■ Problem details: Rescale the data from the line containing "Screen dimensions: 948x892" through the line containing "Instruction: Follow the #4835616 link", both included. Copy those lines in full, requests included, but multiply every answer coordinate by 0.75 and round to whole numbers (halves up). Return only these lines and omit the pictures.

■ Material provided:
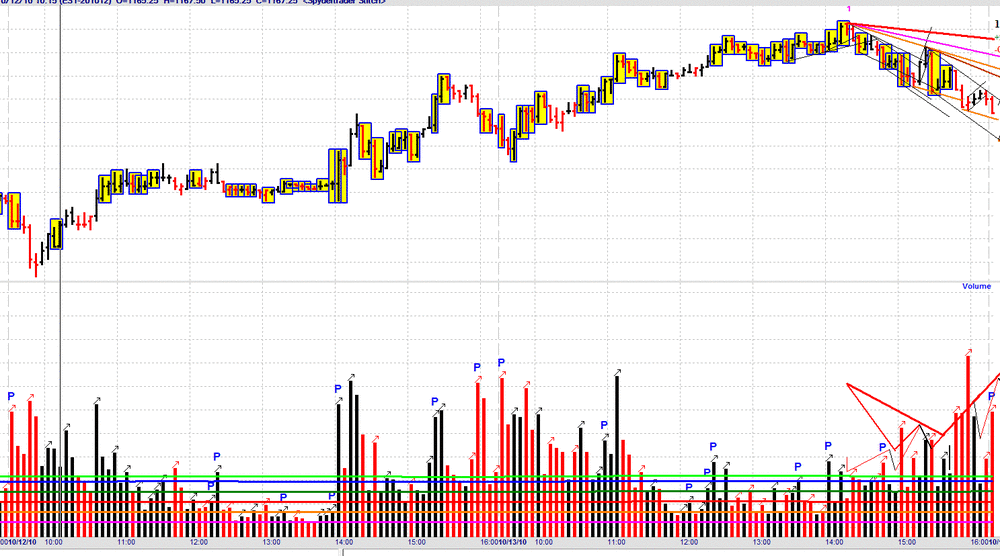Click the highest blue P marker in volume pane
==
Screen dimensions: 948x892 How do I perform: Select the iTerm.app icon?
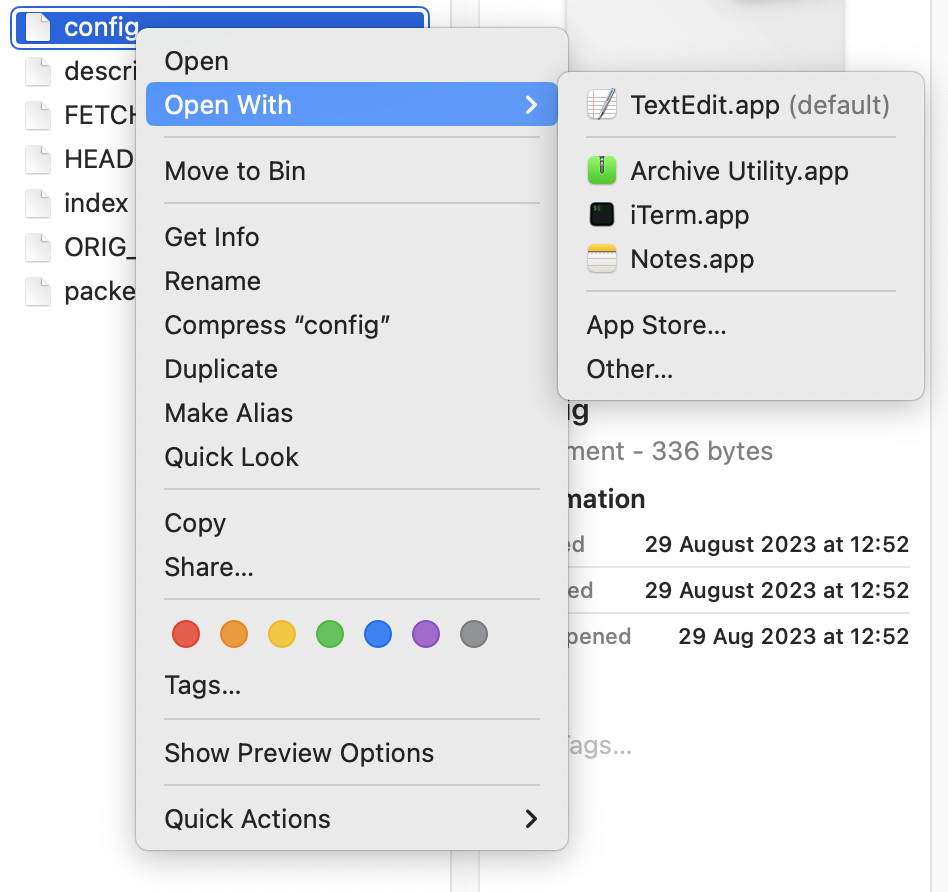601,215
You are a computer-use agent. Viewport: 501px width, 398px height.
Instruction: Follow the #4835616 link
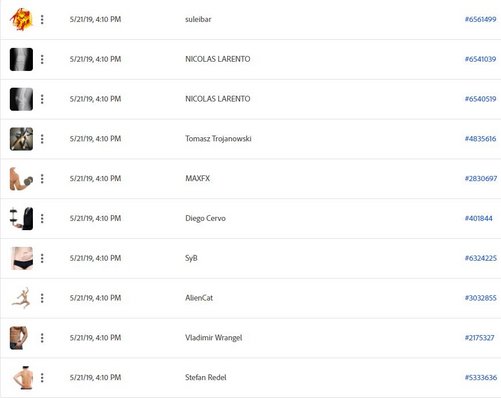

■ Response:
Screen dimensions: 948x892 How do I perform: Select the iTerm.app icon?
451,161
You are a computer-use agent. Viewport: 501px width, 398px height.
Instruction: Follow the #4835616 link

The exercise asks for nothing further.